Protective effect of Pyropiayezoensis glycoprotein on chronic ethanol consumption-induced hepatotoxicity in rats.

Abstract

The present study investigated the protective effect of Pyropiayezoensis glycoprotein (PYGP) against chronic ethanol consumption‑mediated hepatotoxicity in rats. Male Sprague-Dawley rats (n=20; 6weeks old) were randomly divided into four groups. The rats in each group were treated for 30days with the following: i)CON group, distilled water only; ii)EtOH group, 20% ethanol 3.7g/kg/BW; iii)EtOH+150group, 20%ethanol 3.7g/kg/BW+PYGP 150mg/kg/BW; iv)EtOH+300 group, 20% ethanol 3.7g/kg/BW+PYGP 300mg/kg/BW. EtOH, PYGP and water were orally administered. The rats were sacrificed after 30days, and blood and liver samples were collected for analysis. Treatment with ethanol caused significant elevation of serum levels of glutamic oxaloacetic transaminase (GOT) and glutamic pyruvic transaminase (GPT). Furthermore, inhibition of the antioxidant defense system in the liver, including glutathione (GSH), glutathione peroxidase (GSH‑px) and catalase (CAT) was observed. However, co‑administration with PYGP recovered the antioxidant defense system, and the serum levels of GOT and GPT. PYGP was shown to attenuate ethanol toxicity via the inactivation of mitogen‑activated protein kinases (MAKPs). PYGP suppressed the overexpression of cytochrome P4502E1 (CYP2E1), inducible nitric oxide synthase and cyclooxygenase‑2. These results suggested that the protective effect of PYGP was associated with antioxidant activities, MAPKs and the CYP2E1 signaling pathway.

§ **Work request**: According to the abstract on ethanol-induced liver damage in rats, which two serum enzyme levels rose significantly after ethanol treatment?

§ **Supplied information**:

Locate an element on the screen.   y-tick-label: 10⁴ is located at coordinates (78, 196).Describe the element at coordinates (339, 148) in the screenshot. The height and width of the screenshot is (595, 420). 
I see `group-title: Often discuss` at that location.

§ **Output for this task**: Glutamic oxaloacetic transaminase (GOT) and glutamic pyruvic transaminase (GPT).